### Given data ###
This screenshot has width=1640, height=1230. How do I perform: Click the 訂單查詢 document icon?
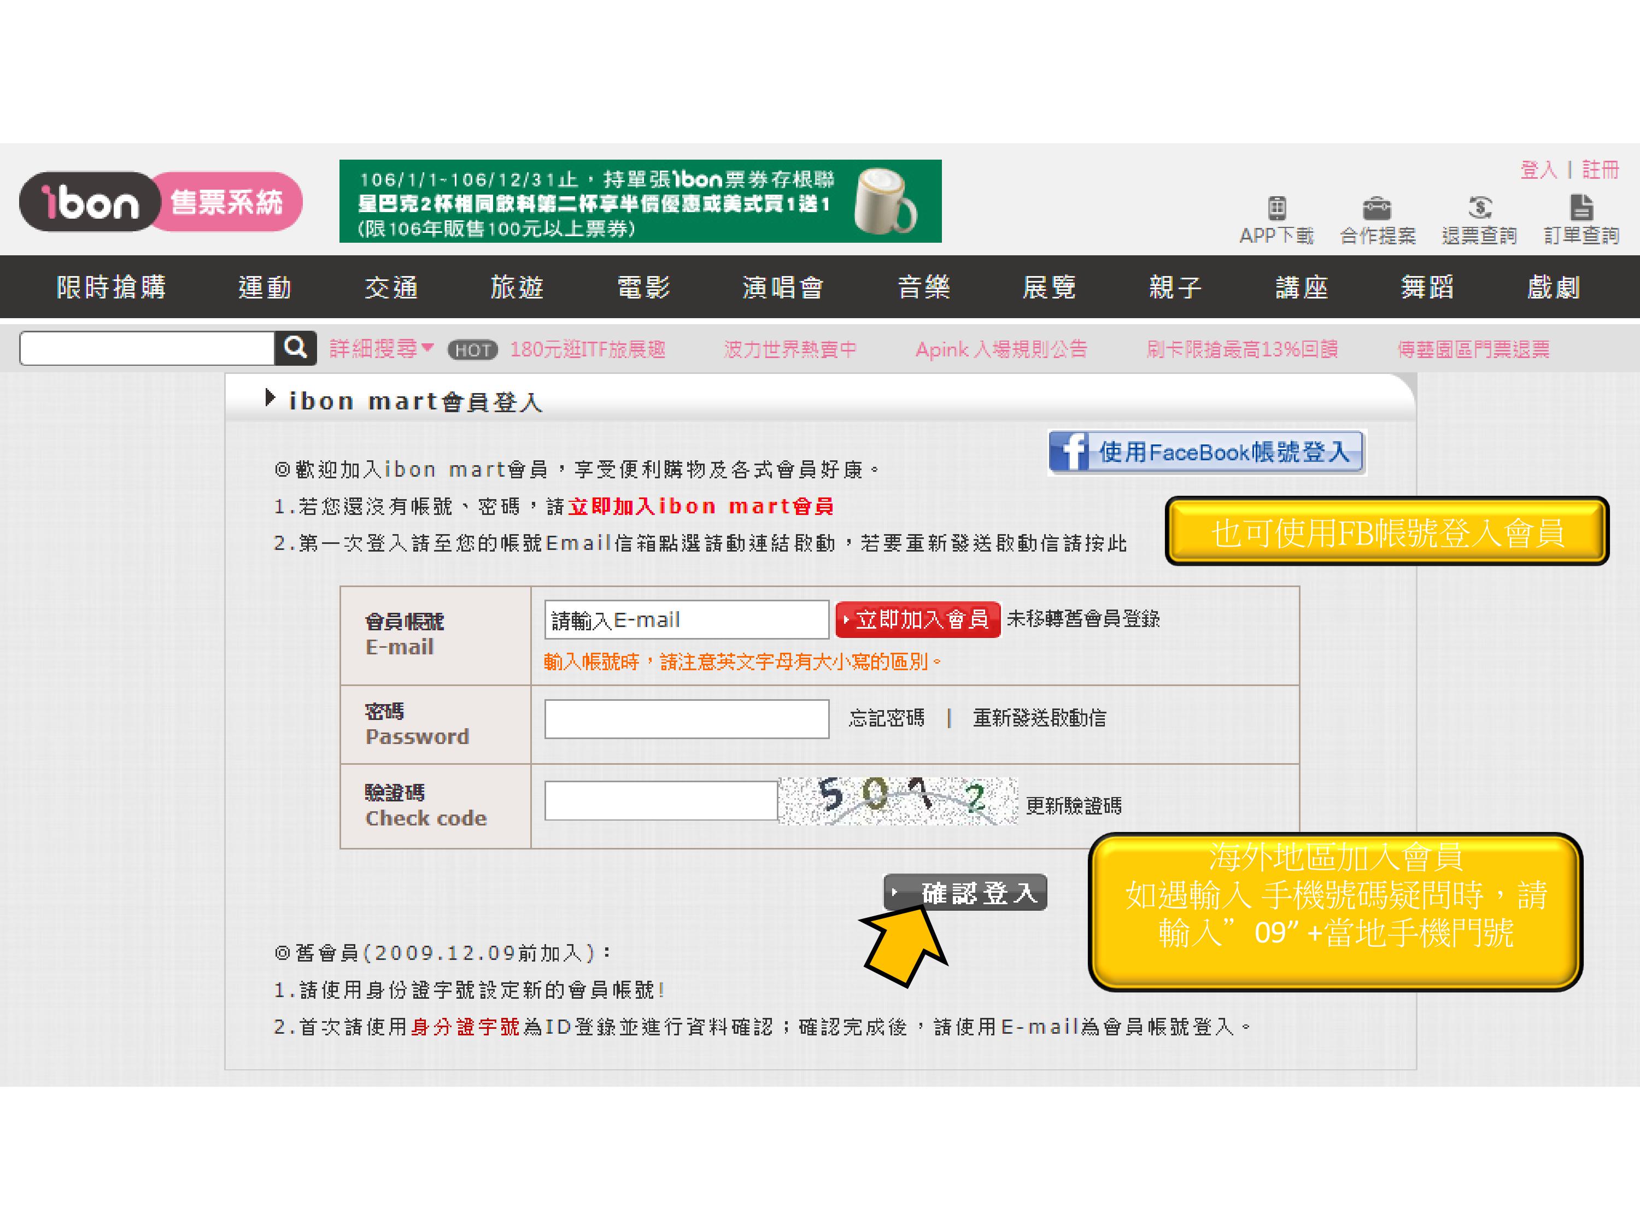pos(1581,208)
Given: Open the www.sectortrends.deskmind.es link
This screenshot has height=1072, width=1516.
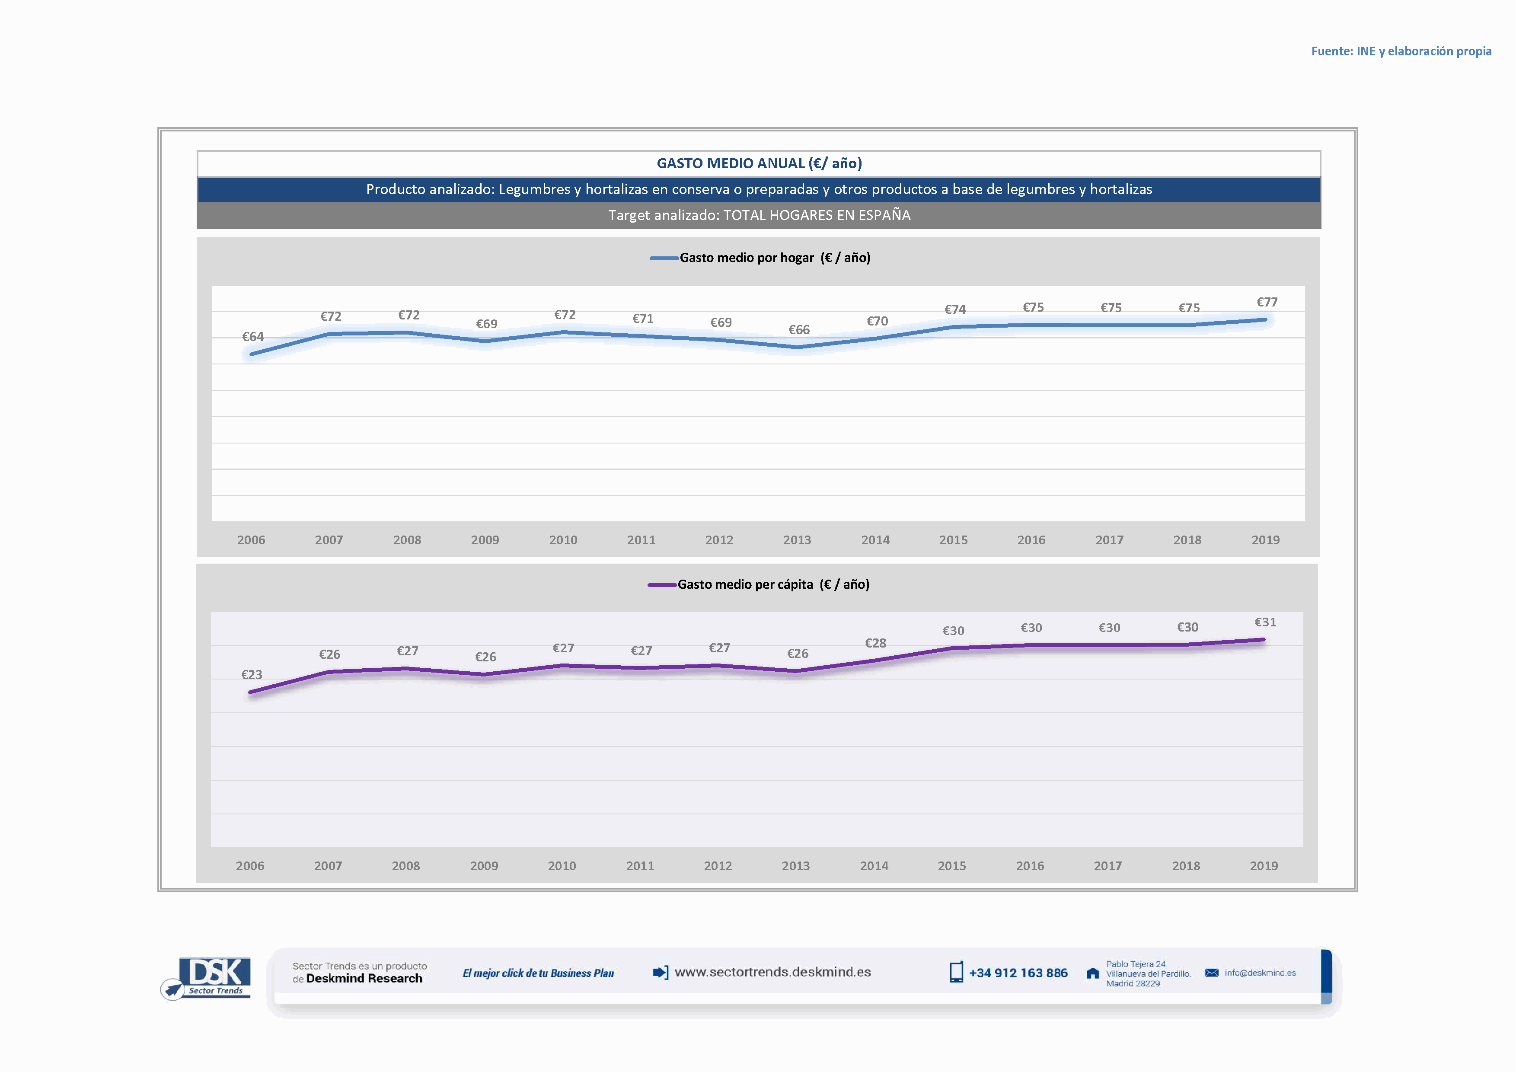Looking at the screenshot, I should (773, 972).
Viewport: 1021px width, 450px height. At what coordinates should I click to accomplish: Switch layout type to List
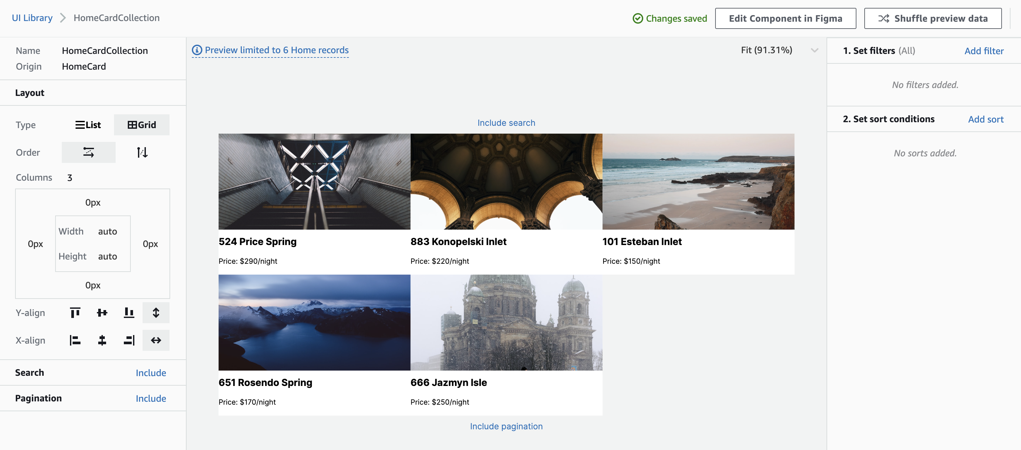click(x=88, y=125)
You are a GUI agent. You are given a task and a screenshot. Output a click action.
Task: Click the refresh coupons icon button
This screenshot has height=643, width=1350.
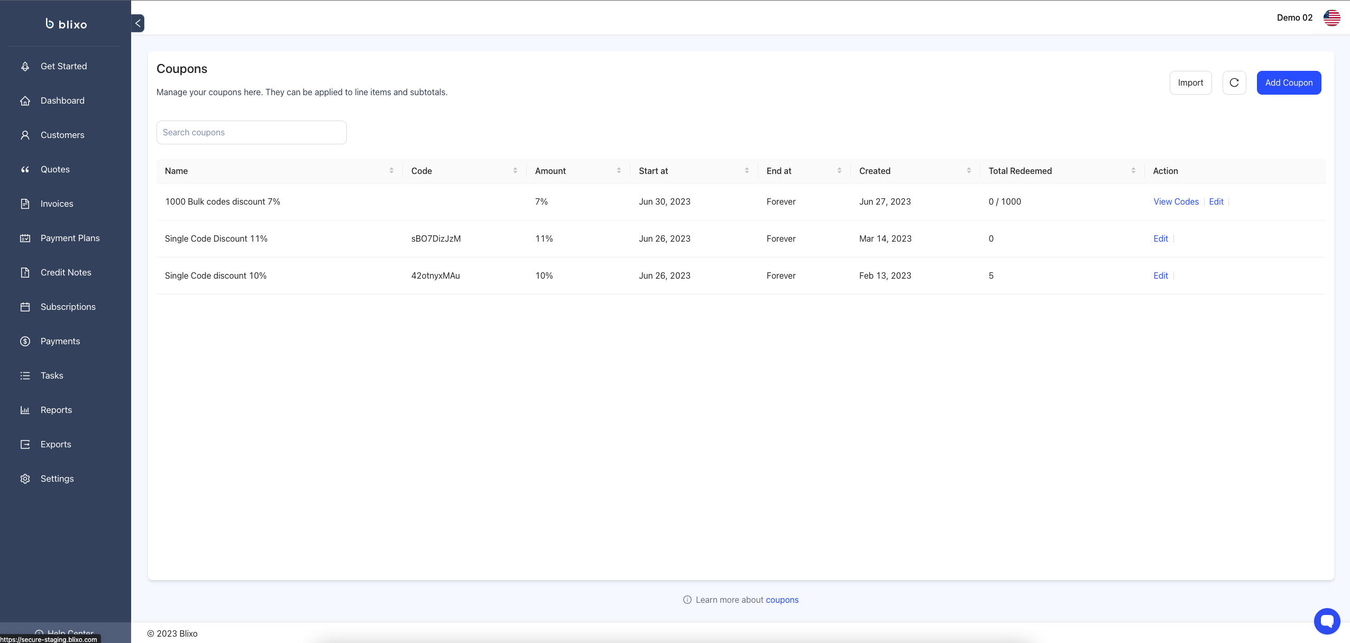[1234, 82]
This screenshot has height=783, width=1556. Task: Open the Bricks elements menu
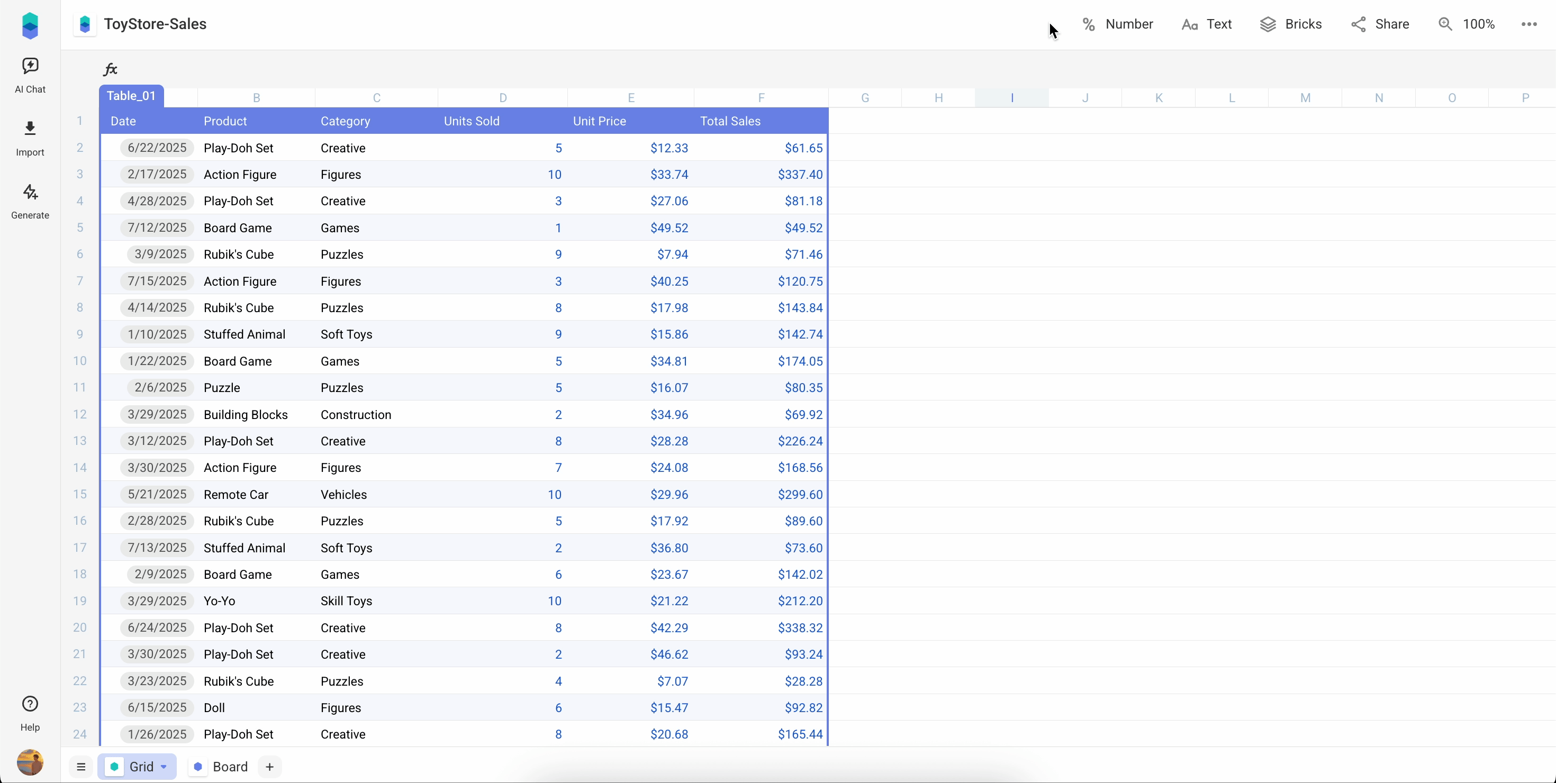[x=1292, y=24]
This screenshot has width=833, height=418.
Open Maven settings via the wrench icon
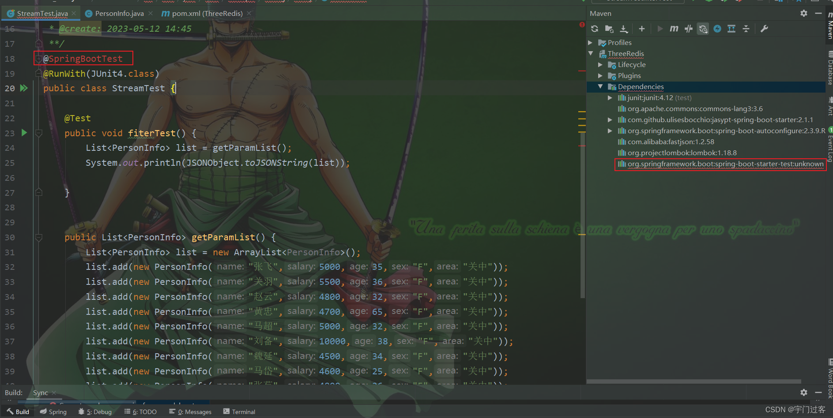tap(764, 29)
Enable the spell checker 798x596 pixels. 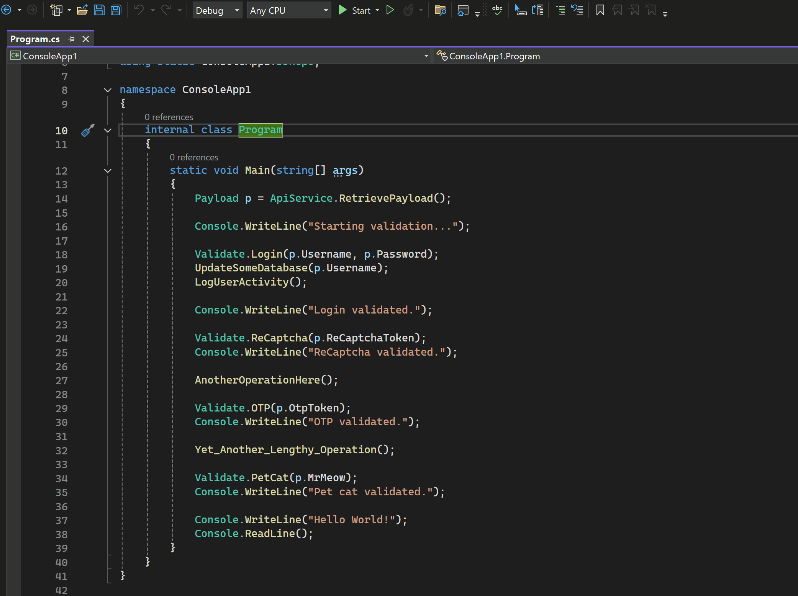(497, 10)
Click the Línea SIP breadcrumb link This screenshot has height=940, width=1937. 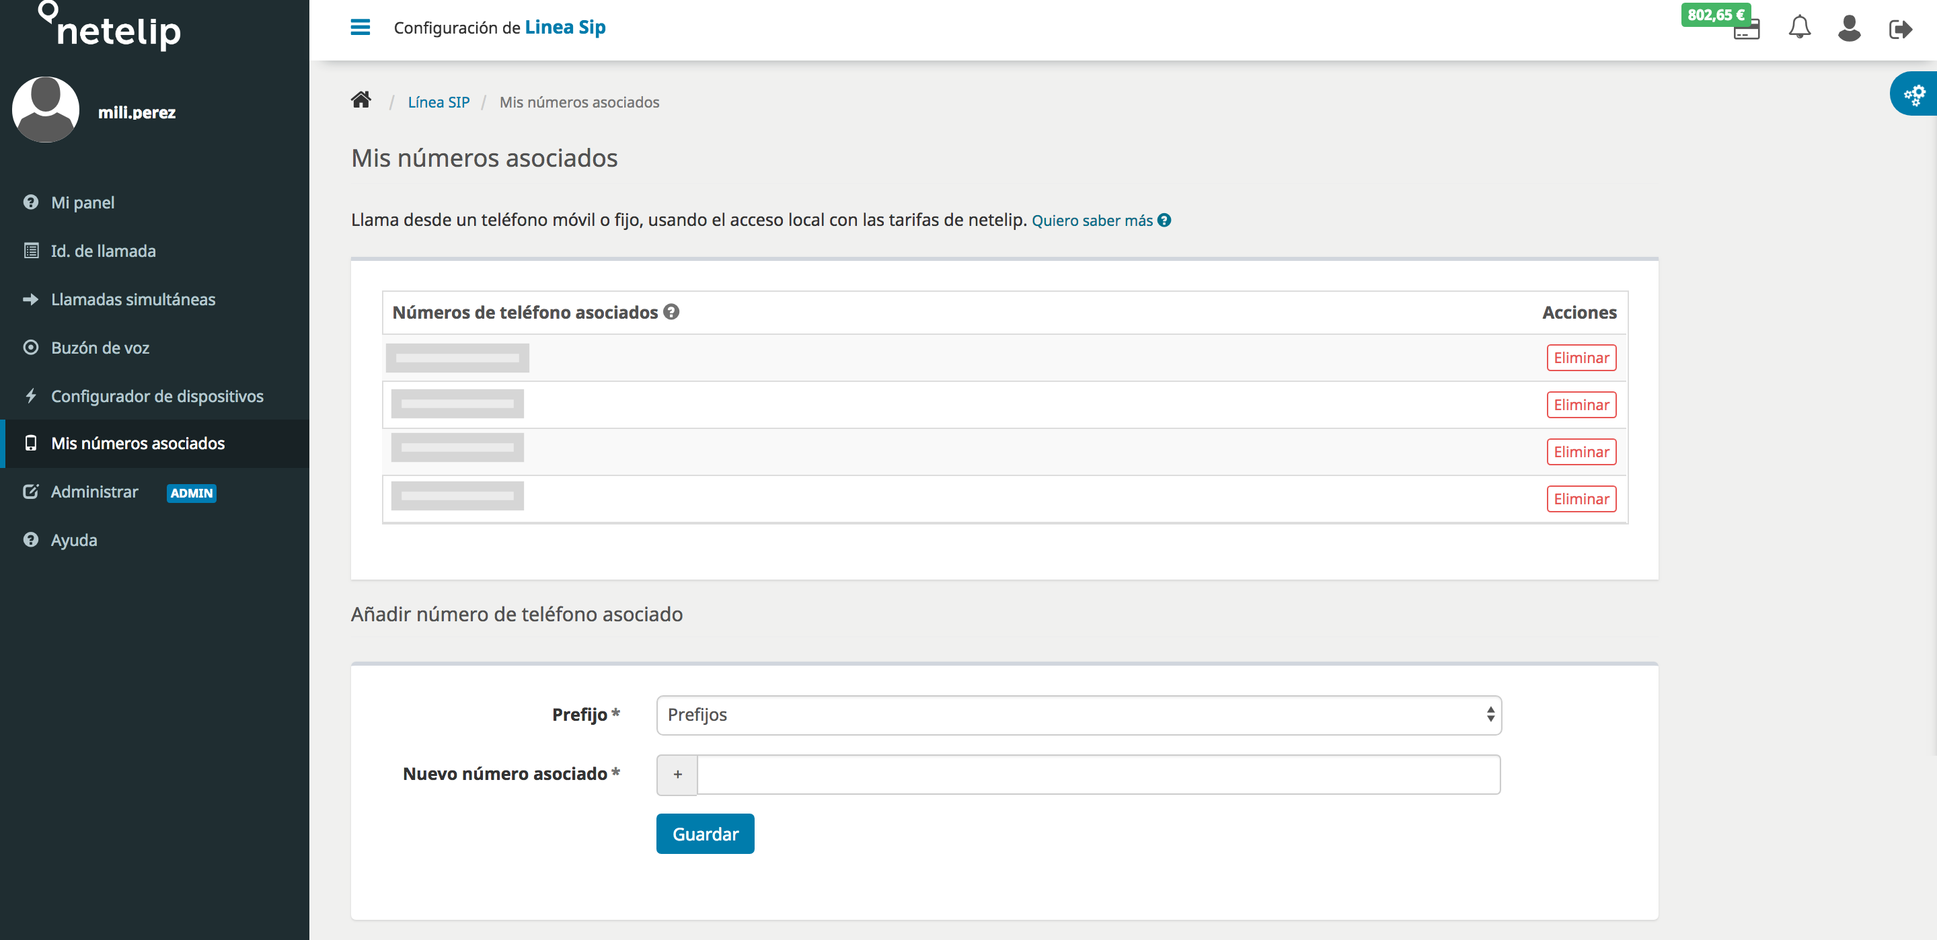click(x=438, y=102)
###
▶ **What is needed**: The answer must be an exact copy of the lines from the start of the records above through the line containing "You are a GUI", with no pictures in it.

▶ **Response below**:
This screenshot has width=1640, height=1230. How do I perform: Click the 訂單查詢 document icon?
pos(1581,208)
Given: Open the www.sectortrends.deskmind.es link
This screenshot has height=1072, width=1516.
Looking at the screenshot, I should (773, 972).
Viewport: 1021px width, 450px height. At what coordinates should I click to accomplish: Switch layout type to List
click(x=88, y=125)
You are a GUI agent. You are given a task and a screenshot. Output a click action.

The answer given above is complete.